J. L. Mackie


John Leslie Mackie was an Australian philosopher. He made significant contributions to the philosophy of religion, metaphysics, and the philosophy of language, and is perhaps best known for his views on metaethics, especially his defence of moral scepticism. He wrote six books. His most widely known, , opens by boldly stating, "There are no objective values." It goes on to argue that because of this ethics must be invented rather than discovered. He posthumously published The Miracle of Theism: Arguments For and Against the Existence of God, has been called "a tour de force" in contemporary analytic philosophy. Many considered Mackie one of the best defenders of philosophical atheism. In the 1980s, Time magazine called him the "ablest of today's atheistic philosophers", and he regularly debated Christian philosophers such as Richard Swinburne and Alvin Plantinga.

Life

Mackie was born 25 August 1917 in Killara, Sydney. His mother, Annie Burnett Duncan, was a schoolteacher. His father, Alexander Mackie, was professor of education at the University of Sydney as well as the principal of the Sydney Teachers College, and was influential in the educational system of New South Wales. He graduated from the University of Sydney in 1938 after studying under John Anderson, sharing the medal in philosophy with Harold Glass. Mackie received the Wentworth Travelling Fellowship to study greats at Oriel College, Oxford, where he graduated with first-class honours in 1940.
During the Second World War Mackie served with the Royal Electrical and Mechanical Engineers in the Middle East and Italy, and was mentioned in dispatches. He was professor of philosophy at the University of Otago in New Zealand from 1955 to 1959 and succeeded Anderson as the Challis Professor of philosophy at the University of Sydney from 1959 to 1963. In 1963, he moved to the United Kingdom, becoming the inaugural holder of the chair of philosophy in the University of York, a position he held until 1967, when he was elected a fellow of University College, Oxford, where he served as praelector. In 1969, he gave a lecture, "What's Really Wrong with Phenomenalism?", at the British Academy as part of its annual Philosophical Lectures series. In 1974, he became a fellow of the British Academy.
Mackie died in Oxford on 12 December 1981.

Character and family

Mackie is said to have been capable of expressing total disagreement in such a genial way that the person being addressed might mistake his comment for a compliment. This personal style is exemplified by the following words from the preface to Ethics: Inventing Right and Wrong:
I am nowhere mainly concerned to refute any individual writer. I believe that all those to whom I have referred, even those with whom I disagree most strongly, have contributed significantly to our understanding of ethics: where I have quoted their actual words, it is because they have presented views or arguments more clearly or more forcefully than I could put them myself.

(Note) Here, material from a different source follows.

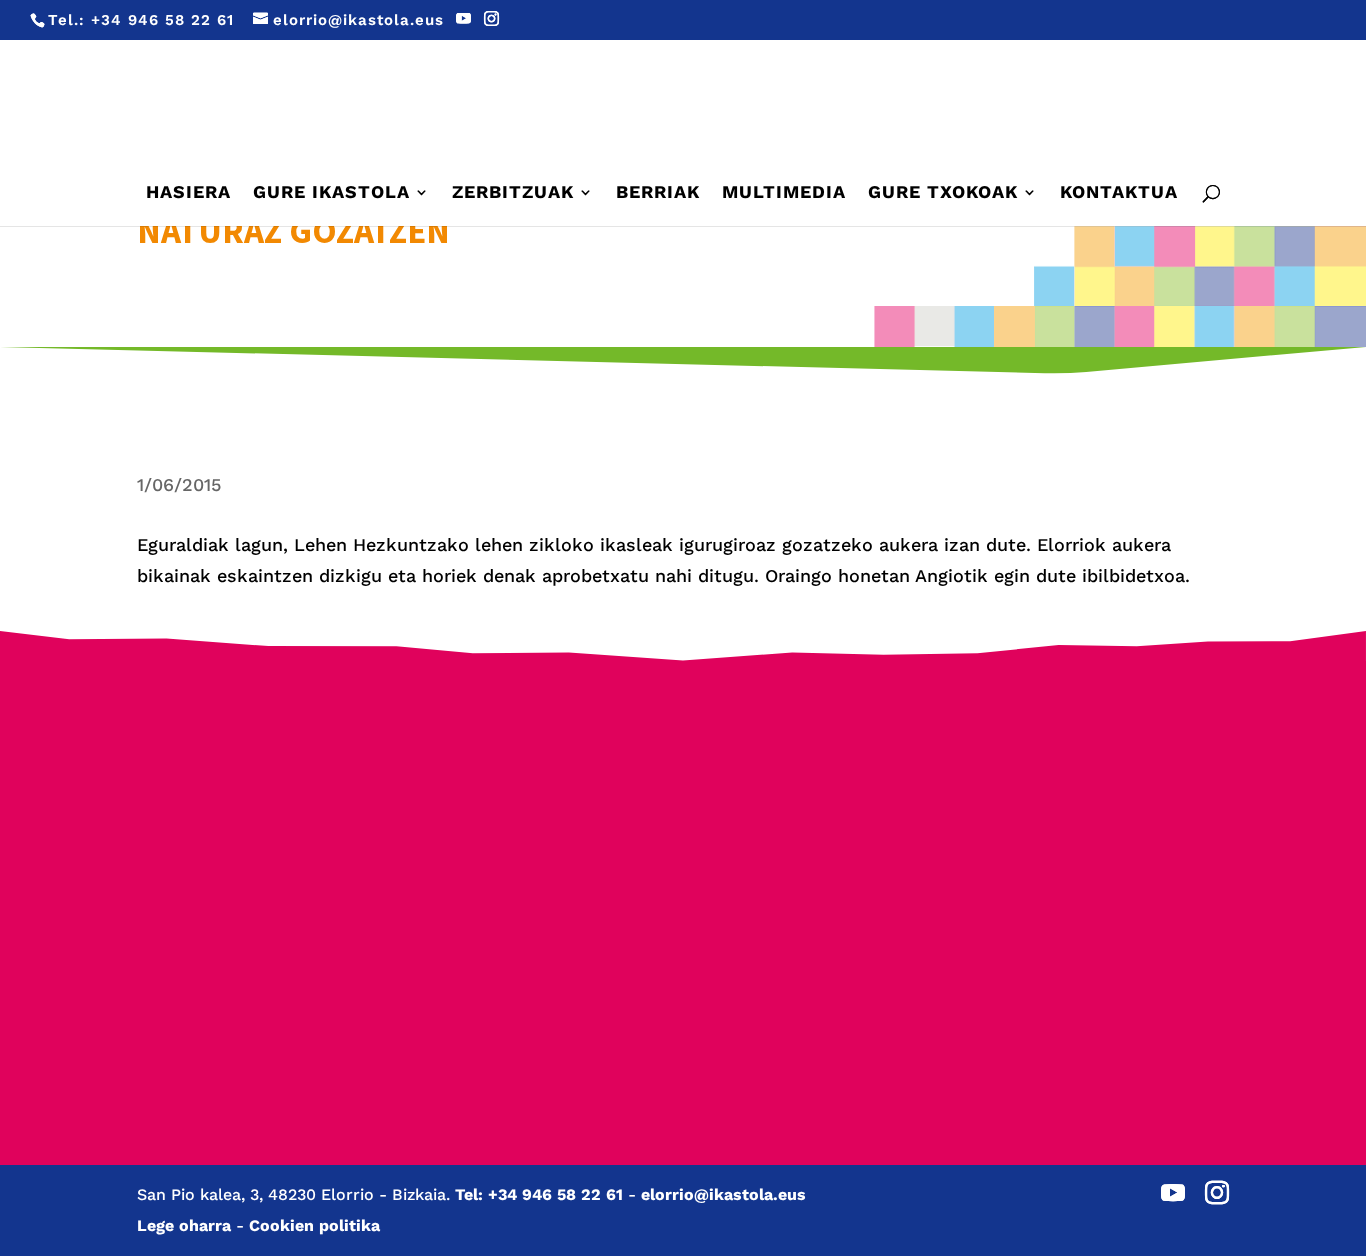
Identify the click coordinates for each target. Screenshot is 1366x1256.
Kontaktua (1119, 193)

Mackie married Joan Meredith in 1947. One of their three children, Penelope Mackie, also became a philosopher. She lectured in philosophy at the University of Birmingham from 1994 to 2004, and was appointed Head of the University of Nottingham's Department of Philosophy in 2007. Mackie's son David is also a philosopher and graduated from Oxford University, where he held lectureships at Exeter College, Corpus Christi College, and Christ Church before being appointed a Fellow and Tutor at Oriel College. He is Head of Philosophy at D'Overbroeck's College, Oxford. Mackie's other daughter, Hilary, is a classicist at Rice University.

Philosophical work

Mackie is best known for his contributions to metaethics, philosophy of religion, and metaphysics. In metaethics, he took a position called moral scepticism, arguing against the objective existence of right and wrong as intrinsically normative entities on fundamental grounds. He was unsure what kinds of thing they would be if they existed.
His perhaps most widely known work, Ethics: Inventing Right and Wrong, bluntly begins with the sentence "There are no objective values". He uses several arguments to support this claim. He argues that some aspects of moral thought are relative, and that objective morals require an absurd intrinsic action-guiding feature. Most of all, he thinks it is very unclear how objective values could supervene on features of the natural world, and argues it would be difficult to justify our knowledge of "value entities" or account for any links or consequences they would have. Finally, he thinks it possible to show that even without any objective values, people would still have reason to firmly believe in them. The Times called the book "a lucid discussion of moral theory which, although aimed at the general reader, has attracted a good deal of professional attention."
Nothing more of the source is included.